Hi @r00ta thanks a lot for checking this and confirming it should work.

We’ve replaced the boot disks and it seems that fixed the issue.

For anyone having this issue in the future, here are the details:

Dell R630 (BIOS 2.18.1)
PERC H730P Mini (firmware
KINGSTON SKC6002 (rev S4500105) - Issues booting (failed state)
KINGSTON SEDC60/450/500/600 - no issues

With the SEDCxx disks, the “Initializating firmware interfaces” takes <5 seconds.

The UEFI firmware will show it can’t find the /efi/... files but the hint is that it’s not complaining about missing files but “no device found”. The mention of “device” should redirect the troubleshooting to the physical disks and not to the filesystem, PXE or boot options.
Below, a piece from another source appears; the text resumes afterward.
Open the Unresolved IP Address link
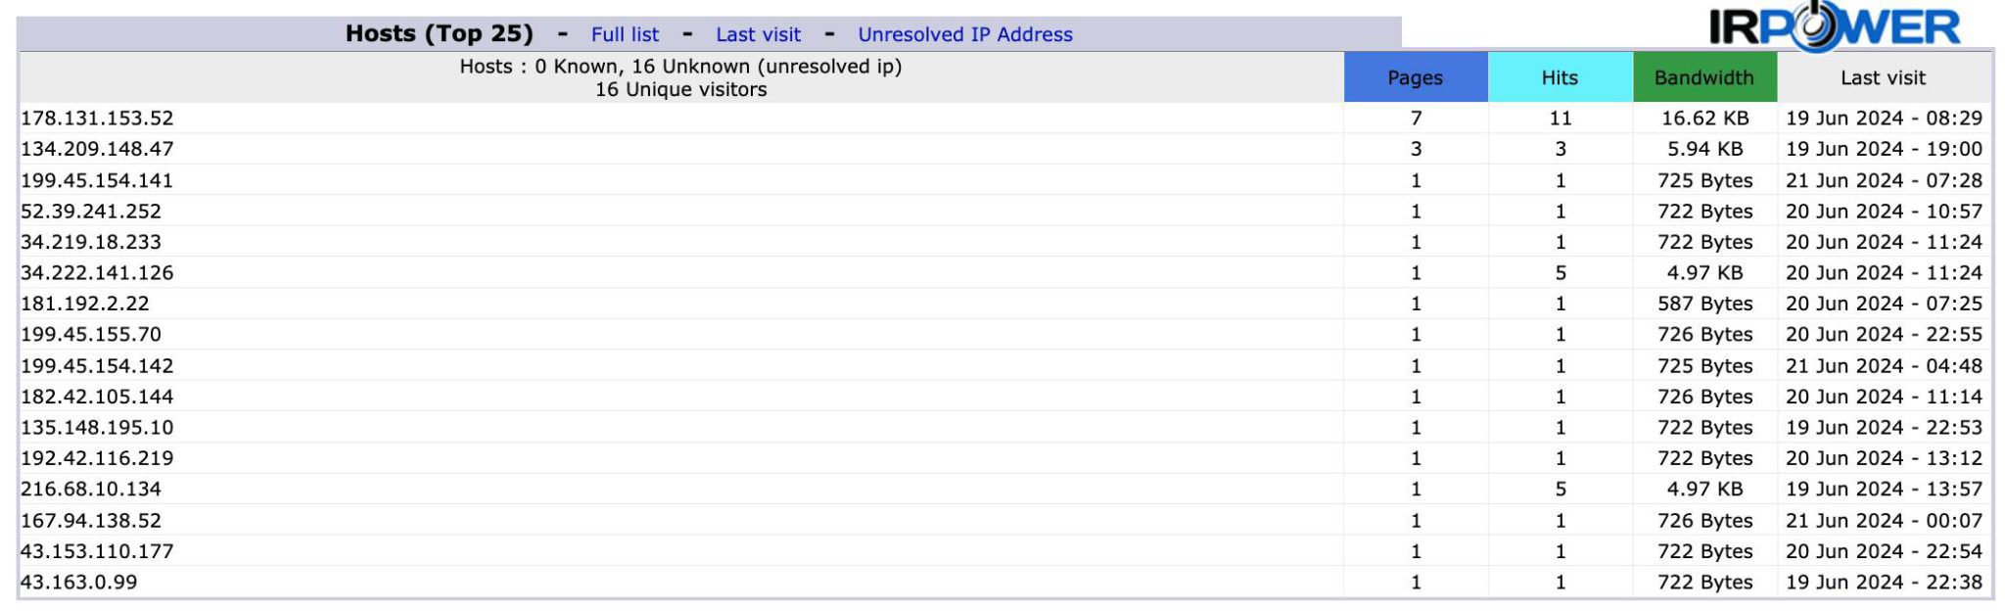The width and height of the screenshot is (2005, 611). coord(965,34)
It took me a while to realize this because I was focused on the filenames it was complaining about and sometimes I would reboot the server and the issue wasn’t present… just to happen again in the next reboot.

I have 5% less hair in my head, thanks Kingston and Dell :slight_smile:

Out of curiosity, did you try to install Ubuntu from a USB stick on the faulty disks?

Yes, not locally but through the virtual media mount option (painful). I got lucky and Ubuntu installed because on that particular boot the disks weren’t failed. Next reboot, they failed and Ubuntu couldn’t boot.

This topic was automatically closed 2 days after the last reply. New replies are no longer allowed.